Uma realidade que, segundo José Luís Poças também chega a afetar a estação de correios que, nos últimos tempos, tem sido forçada a uma necessária readaptação, primando pela diversidade dos serviços prestados, não se esgotando na mera troca de correspondência.
Pagamento de serviços, carregamentos e venda de telemóveis, venda de livros, via verde, descodificador TDT, vouchers Vida é Bela são alguns dos serviços disponíveis na estação de correio da cidade aos quais se juntou recentemente a requisição de isenção de pagamento das taxas moderadoras para pessoas com manifestas carências económicas.
“Temos que nos virar para estes produtos por causa das quebras em termos postais”, adianta o chefe da estação, referindo que a ideia é fazer da estação “uma loja multiusos”.

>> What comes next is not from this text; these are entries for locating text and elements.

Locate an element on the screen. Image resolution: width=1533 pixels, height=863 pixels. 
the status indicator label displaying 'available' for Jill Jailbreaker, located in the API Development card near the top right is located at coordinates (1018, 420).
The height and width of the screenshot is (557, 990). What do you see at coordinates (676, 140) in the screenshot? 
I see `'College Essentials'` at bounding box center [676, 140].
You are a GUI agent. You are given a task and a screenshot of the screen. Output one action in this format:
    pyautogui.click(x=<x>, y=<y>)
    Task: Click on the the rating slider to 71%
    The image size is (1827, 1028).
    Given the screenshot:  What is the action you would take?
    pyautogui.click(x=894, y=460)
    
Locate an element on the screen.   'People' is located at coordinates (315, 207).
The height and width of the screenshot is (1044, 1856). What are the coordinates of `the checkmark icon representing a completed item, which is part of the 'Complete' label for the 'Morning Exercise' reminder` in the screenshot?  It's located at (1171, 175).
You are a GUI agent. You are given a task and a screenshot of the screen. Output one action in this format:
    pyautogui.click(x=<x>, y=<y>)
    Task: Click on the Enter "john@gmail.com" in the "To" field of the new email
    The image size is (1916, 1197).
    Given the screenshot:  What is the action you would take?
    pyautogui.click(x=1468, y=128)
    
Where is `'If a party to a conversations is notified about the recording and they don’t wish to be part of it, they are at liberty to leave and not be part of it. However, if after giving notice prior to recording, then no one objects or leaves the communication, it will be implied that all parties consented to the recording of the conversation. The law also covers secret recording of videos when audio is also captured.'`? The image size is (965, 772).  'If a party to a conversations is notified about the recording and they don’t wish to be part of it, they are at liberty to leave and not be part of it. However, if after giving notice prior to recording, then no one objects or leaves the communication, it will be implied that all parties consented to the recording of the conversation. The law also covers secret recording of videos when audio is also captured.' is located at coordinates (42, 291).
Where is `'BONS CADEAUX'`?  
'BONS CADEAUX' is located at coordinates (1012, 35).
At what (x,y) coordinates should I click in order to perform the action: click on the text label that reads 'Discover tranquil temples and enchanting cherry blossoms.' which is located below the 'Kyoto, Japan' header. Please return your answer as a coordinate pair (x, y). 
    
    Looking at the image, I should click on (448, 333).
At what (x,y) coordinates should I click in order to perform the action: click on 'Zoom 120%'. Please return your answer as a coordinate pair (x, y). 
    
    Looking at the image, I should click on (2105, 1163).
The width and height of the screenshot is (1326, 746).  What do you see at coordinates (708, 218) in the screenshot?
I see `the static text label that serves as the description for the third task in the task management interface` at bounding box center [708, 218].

Segundo contou, a própria sessão de autógrafos hoje realizada pode até ser entendida como primeira de muitas outras que ali poderão vir a acontecer, dada a média de pessoas que ali acorre diariamente e que situa entre as três e as quatro centenas.
O centro de distribuição postal de Oliveira do Hospital conta com 12 carteiros que são responsáveis pela distribuição diária de cerca de 7000 cartas.
A estação de correios situada na cidade é única no concelho e conta com quatro funcionários. Paralelamente tem ativa uma rede de postos informatizados (10) e manuais (12) e é responsável pelo serviço payshop (8) que se encontra disponível um pouco por todo o concelho.